* DATASET ENTRIES:

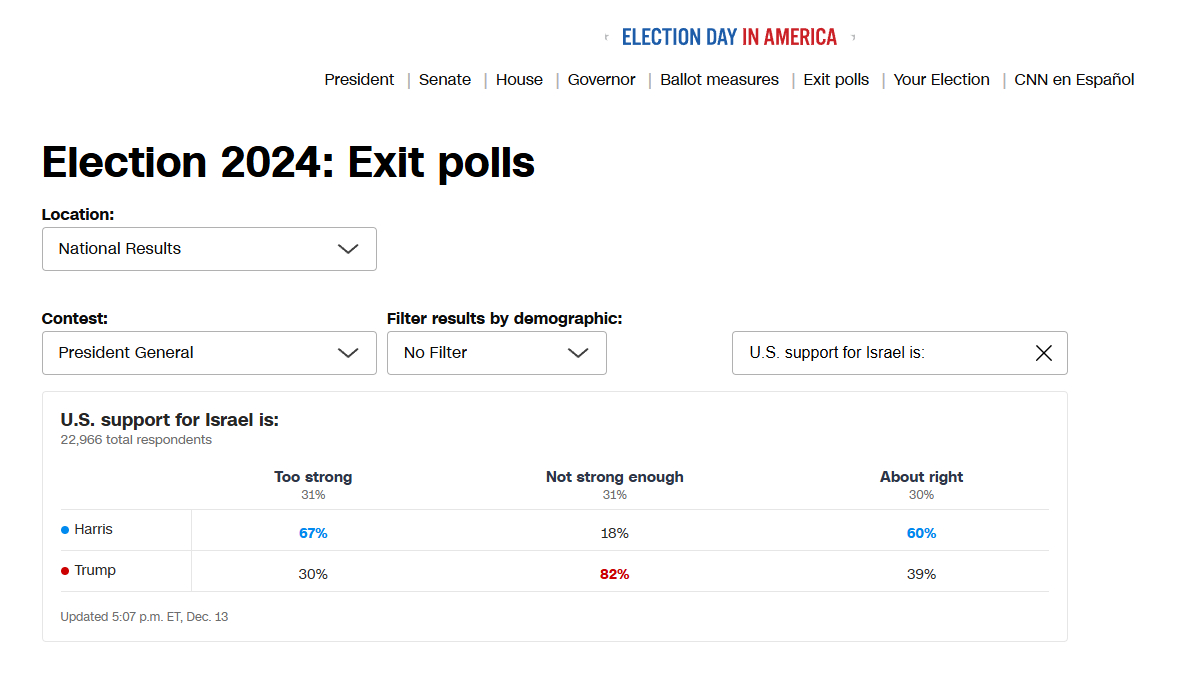
Task: Click the red dot next to Trump
Action: 65,571
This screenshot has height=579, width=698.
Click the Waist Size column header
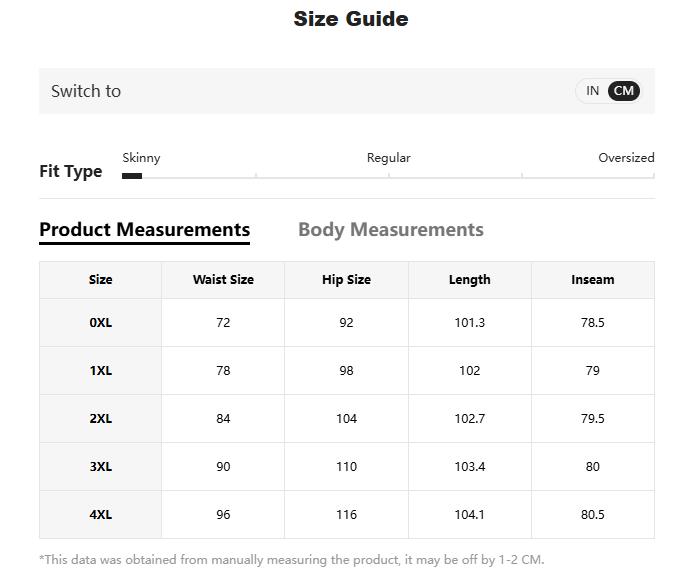pos(223,280)
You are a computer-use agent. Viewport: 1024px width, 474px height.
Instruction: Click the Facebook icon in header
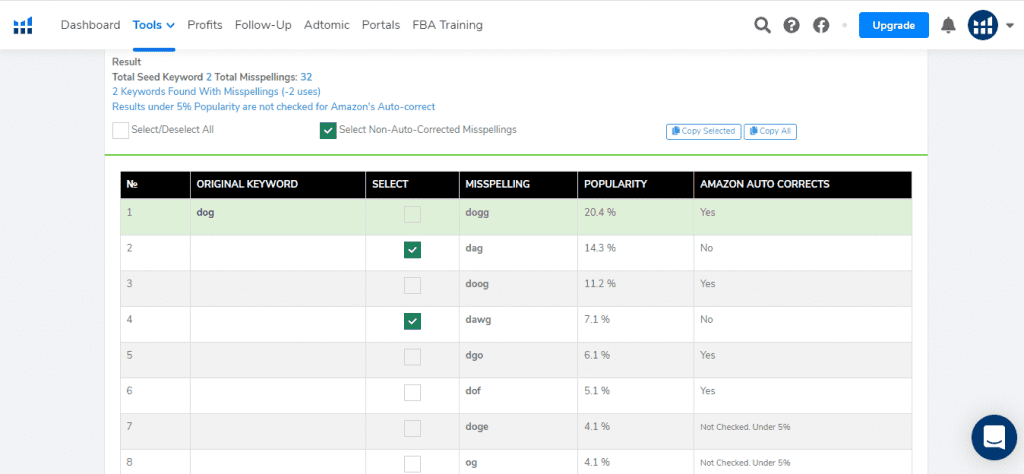click(x=821, y=25)
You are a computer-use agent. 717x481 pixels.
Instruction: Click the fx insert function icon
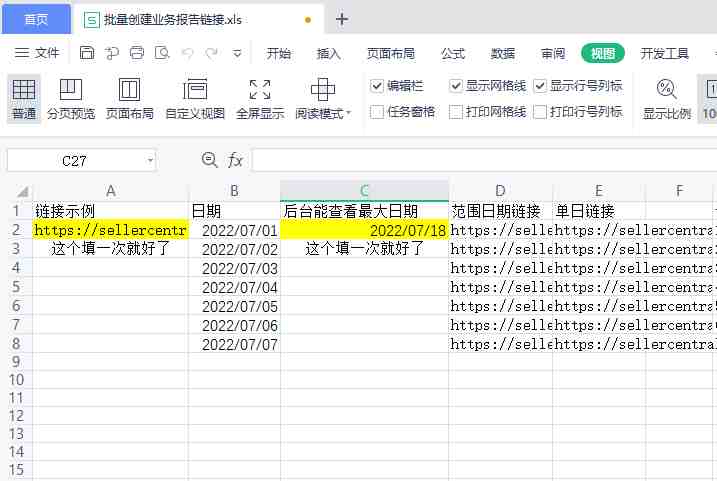[x=235, y=160]
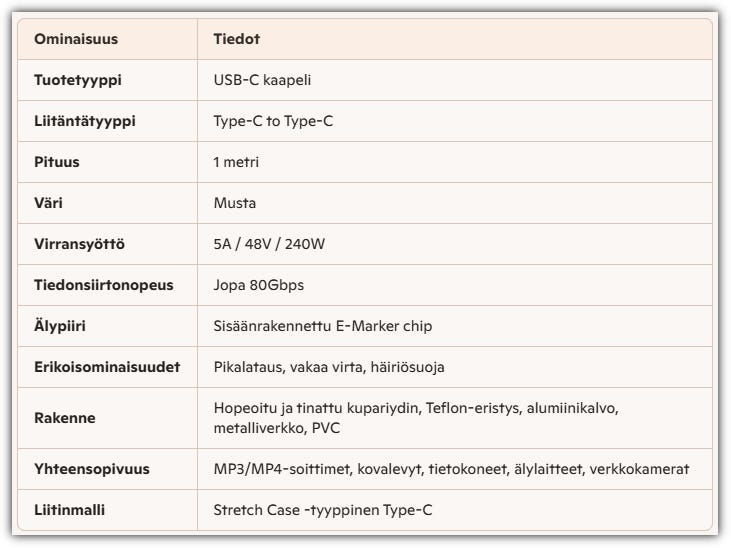731x548 pixels.
Task: Click the Tiedot column header
Action: click(235, 39)
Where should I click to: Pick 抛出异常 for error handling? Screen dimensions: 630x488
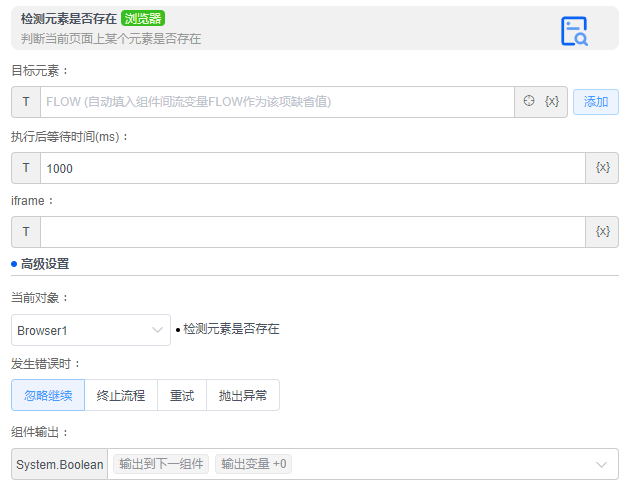(x=243, y=395)
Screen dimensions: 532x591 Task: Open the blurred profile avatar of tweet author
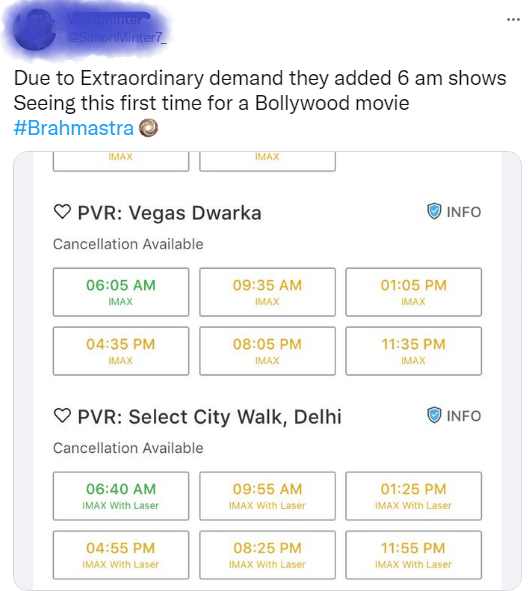(x=35, y=29)
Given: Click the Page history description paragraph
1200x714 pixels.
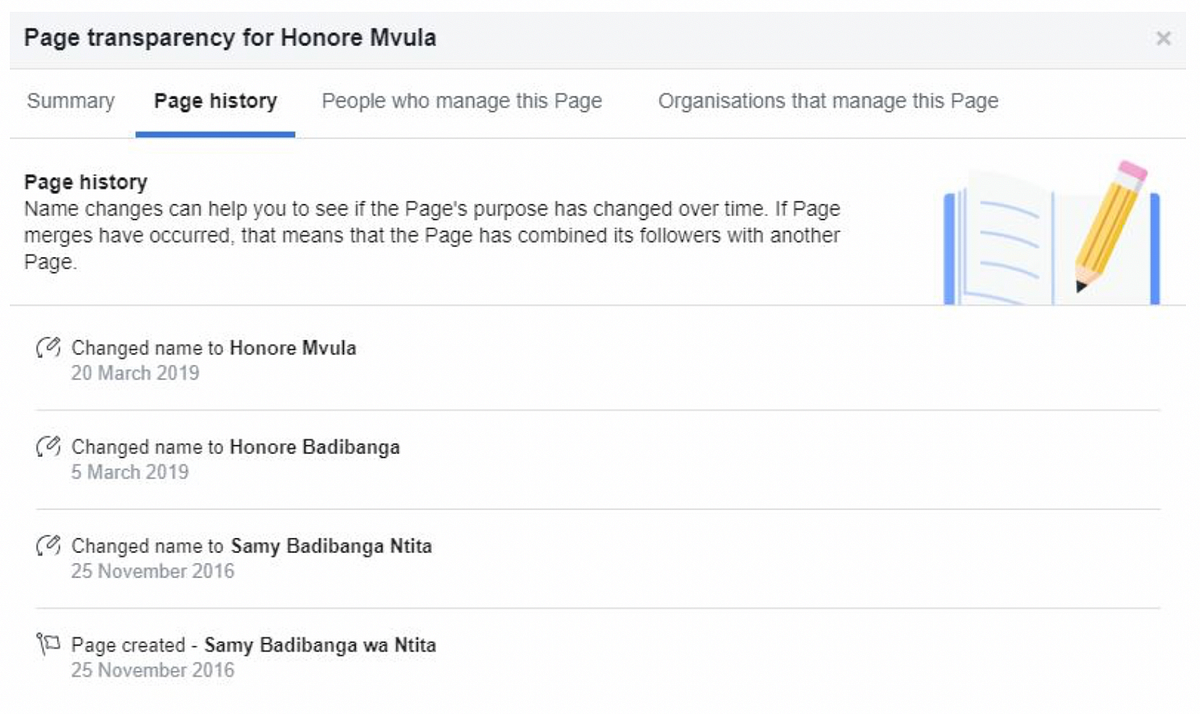Looking at the screenshot, I should pos(430,236).
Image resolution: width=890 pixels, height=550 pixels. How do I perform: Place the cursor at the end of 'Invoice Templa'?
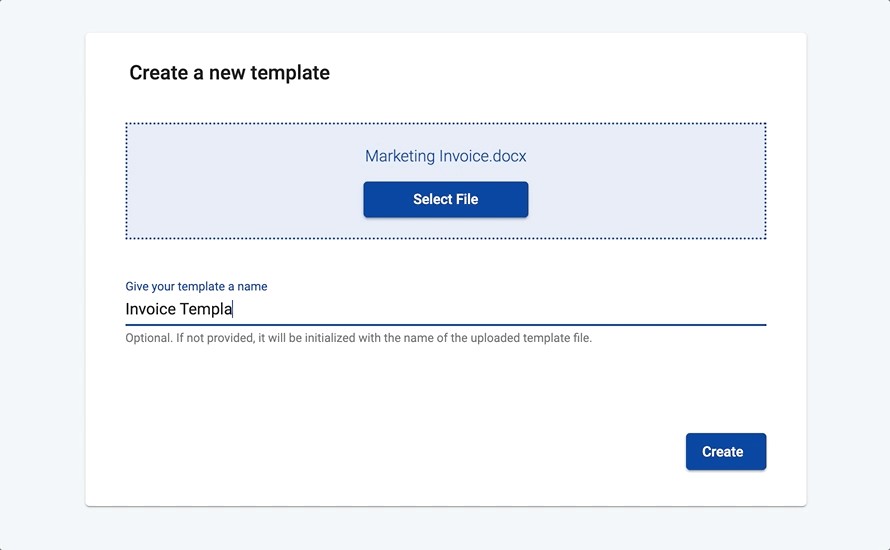(233, 309)
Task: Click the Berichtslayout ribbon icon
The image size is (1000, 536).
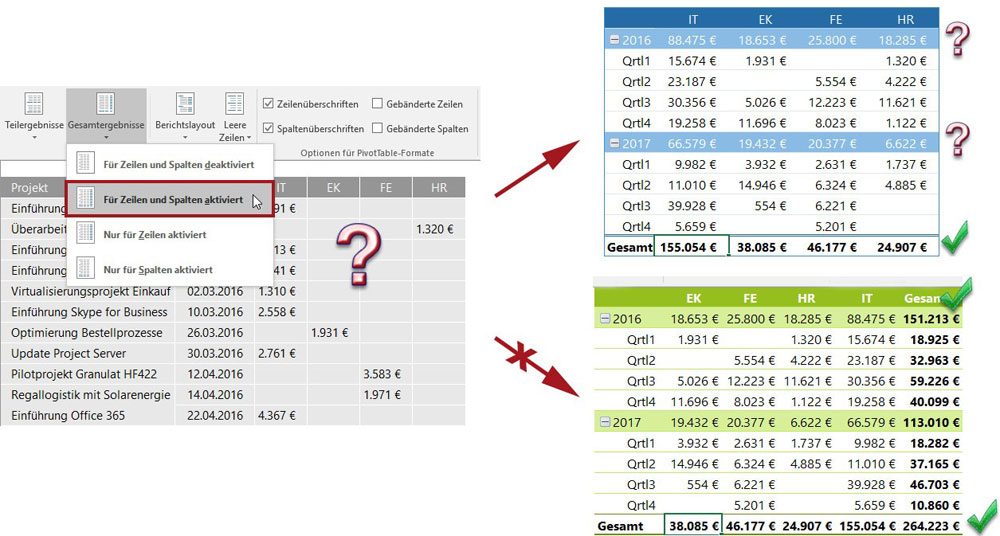Action: pyautogui.click(x=185, y=105)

* TASK DETAILS: Out of the records above, pull the lines that include the word "agent".

* FINISHED TASK:
You are a computer-use agent. Viewport: 1024px width, 474px height.
You are a computer-use agent. 717x481 pixels.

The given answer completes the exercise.